I tested this issue by taking the customers.csv which comes with DataCleaner and copying/pasting all records in it until it was 10 times its original size (from 5115 records to 51150 records). Then I built a job using the larger customers.csv as a datastore and just adding a Create Excel spreadsheet writer to it which just write all values of the customers datastore to the excelsheet. When you run the job you see it slowly slows down. On my computer at first it takes about 4 seconds to process 2000 records. That keeps taking more time and at the end it takes over 10 seconds to process 2000 records.
By adding some logging I saw that the org.datacleaner.job.runner.ConsumeRowHandlerDelegate#consume
kept taking more and more time, which can be taken as a starting point for further investigating this issue.
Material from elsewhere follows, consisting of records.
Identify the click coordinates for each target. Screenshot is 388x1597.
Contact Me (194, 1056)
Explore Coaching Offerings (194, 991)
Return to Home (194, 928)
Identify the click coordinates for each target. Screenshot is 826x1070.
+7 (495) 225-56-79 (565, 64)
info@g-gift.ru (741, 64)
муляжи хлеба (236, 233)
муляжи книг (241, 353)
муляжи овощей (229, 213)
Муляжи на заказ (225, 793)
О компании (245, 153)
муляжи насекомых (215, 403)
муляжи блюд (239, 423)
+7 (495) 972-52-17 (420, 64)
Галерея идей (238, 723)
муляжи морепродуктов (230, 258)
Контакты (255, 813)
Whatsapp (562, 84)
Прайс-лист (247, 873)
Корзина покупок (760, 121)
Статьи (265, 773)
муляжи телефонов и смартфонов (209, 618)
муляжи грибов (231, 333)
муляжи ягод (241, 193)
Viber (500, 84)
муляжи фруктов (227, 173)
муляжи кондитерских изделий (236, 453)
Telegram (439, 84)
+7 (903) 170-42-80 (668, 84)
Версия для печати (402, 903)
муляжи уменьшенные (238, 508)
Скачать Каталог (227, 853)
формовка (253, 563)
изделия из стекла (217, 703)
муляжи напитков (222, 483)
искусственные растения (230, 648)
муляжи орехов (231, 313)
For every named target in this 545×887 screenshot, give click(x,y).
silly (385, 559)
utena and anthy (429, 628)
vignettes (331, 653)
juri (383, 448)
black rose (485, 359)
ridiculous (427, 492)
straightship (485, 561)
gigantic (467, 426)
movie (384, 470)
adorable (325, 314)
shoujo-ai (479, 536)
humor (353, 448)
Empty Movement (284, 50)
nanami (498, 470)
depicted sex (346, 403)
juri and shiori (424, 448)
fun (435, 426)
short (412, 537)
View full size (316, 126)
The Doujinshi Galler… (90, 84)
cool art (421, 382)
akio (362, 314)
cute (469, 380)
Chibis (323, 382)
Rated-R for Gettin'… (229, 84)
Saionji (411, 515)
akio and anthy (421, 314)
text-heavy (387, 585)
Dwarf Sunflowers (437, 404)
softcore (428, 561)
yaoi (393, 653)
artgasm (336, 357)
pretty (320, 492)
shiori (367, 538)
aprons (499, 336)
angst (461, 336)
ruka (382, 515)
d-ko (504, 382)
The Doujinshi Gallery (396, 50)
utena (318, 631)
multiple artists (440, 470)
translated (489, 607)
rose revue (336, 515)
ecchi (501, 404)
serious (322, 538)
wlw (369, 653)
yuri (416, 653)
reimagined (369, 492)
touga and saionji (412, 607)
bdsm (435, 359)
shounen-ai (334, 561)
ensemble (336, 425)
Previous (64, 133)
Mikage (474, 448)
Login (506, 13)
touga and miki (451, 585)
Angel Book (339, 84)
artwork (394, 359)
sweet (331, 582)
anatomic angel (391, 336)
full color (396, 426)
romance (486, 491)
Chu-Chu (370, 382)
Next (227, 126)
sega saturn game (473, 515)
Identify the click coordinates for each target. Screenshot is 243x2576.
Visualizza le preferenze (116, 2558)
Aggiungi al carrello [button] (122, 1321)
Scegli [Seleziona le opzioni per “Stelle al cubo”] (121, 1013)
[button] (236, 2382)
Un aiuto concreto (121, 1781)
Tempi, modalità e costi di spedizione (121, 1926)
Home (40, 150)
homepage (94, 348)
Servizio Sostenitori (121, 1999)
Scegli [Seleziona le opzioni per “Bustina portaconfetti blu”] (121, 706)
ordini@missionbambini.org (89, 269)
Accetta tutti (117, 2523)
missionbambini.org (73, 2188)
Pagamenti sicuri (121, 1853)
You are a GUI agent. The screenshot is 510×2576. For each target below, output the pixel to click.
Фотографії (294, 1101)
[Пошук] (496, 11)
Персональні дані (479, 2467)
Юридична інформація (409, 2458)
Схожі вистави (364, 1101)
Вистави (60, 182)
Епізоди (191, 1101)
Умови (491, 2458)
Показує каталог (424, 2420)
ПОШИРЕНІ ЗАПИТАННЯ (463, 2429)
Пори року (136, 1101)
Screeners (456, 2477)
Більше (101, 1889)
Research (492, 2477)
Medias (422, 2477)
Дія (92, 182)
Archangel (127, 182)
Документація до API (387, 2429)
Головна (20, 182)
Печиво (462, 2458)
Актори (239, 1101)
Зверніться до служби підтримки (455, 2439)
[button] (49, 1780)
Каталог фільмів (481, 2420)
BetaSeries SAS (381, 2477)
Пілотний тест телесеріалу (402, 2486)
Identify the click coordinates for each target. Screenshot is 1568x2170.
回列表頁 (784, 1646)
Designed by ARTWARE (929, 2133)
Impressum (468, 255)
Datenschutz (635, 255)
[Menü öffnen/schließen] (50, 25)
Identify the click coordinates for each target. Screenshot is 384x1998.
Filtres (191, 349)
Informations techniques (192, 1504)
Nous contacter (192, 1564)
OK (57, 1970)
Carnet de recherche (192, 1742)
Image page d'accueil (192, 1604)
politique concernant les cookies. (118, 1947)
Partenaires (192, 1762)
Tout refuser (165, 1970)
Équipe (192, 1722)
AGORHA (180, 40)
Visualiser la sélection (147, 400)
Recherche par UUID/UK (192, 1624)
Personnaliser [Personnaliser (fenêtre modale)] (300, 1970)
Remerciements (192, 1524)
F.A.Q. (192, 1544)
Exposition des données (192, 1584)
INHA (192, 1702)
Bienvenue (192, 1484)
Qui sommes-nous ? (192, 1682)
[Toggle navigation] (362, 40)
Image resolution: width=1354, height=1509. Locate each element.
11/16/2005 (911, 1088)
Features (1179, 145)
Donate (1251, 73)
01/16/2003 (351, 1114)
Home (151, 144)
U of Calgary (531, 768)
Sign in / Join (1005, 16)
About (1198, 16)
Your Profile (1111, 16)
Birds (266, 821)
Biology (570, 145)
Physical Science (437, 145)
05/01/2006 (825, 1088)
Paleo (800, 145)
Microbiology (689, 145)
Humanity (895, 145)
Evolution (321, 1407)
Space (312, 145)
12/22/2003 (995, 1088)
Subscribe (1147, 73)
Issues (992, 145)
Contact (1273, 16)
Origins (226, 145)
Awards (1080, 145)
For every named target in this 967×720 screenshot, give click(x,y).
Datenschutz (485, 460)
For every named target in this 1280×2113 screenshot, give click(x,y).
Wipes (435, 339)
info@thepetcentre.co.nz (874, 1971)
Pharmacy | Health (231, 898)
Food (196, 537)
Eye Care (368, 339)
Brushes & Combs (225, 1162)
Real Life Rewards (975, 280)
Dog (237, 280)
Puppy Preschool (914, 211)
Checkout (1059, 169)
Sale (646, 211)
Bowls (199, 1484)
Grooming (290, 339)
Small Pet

I configured the Create Excel spreadsheet writer in this manner:
<analyzer>
<descriptor ref="Create Excel spreadsheet"/>
<metadata-properties>
<property name="CoordinatesX">306</property>
<property name="CoordinatesY">160</property>
</metadata-properties>
<properties>
<property name="Fields" value="[id,given_name,family_name,company,address_line,post_code,city,country,email,birthdate,gender,job_title,income_amount,income_currency]"/>
<property name="File" value="C:/Temp/DataCleaner-staging.xlsx"/>
<property name="Overwrite sheet if exists" value="true"/>
<property name="Sheet name" value="test"/>
</properties>
<input ref="col_id" name="Columns"/>
<input ref="col_given_name" name="Columns"/>
<input ref="col_family_name" name="Columns"/>
<input ref="col_company" name="Columns"/>
<input ref="col_address_line" name="Columns"/>
<input ref="col_post_code" name="Columns"/>
<input ref="col_city" name="Columns"/>
<input ref="col_country" name="Columns"/>
<input ref="col_email" name="Columns"/>
<input ref="col_birthdate" name="Columns"/>
<input ref="col_gender" name="Columns"/>
<input ref="col_job_title" name="Columns"/>
<input ref="col_income_amount" name="Columns"/>
<input ref="col_income_currency" name="Columns"/>
</analyzer>
I pinpointed it a bit more. It seems like most time is spent in the org.apache.metamodel.excel.ExcelDataContext#executeUpdate(UpdateScript)
method, which first spends a significant portion of time on invoking UpdateScript#run(UpdateCallback)
and then another significant portion of time on invoking UpdateCallback#close()
.
I believe that Apache POI does not release the memory after usage, therefore causing DC slowness.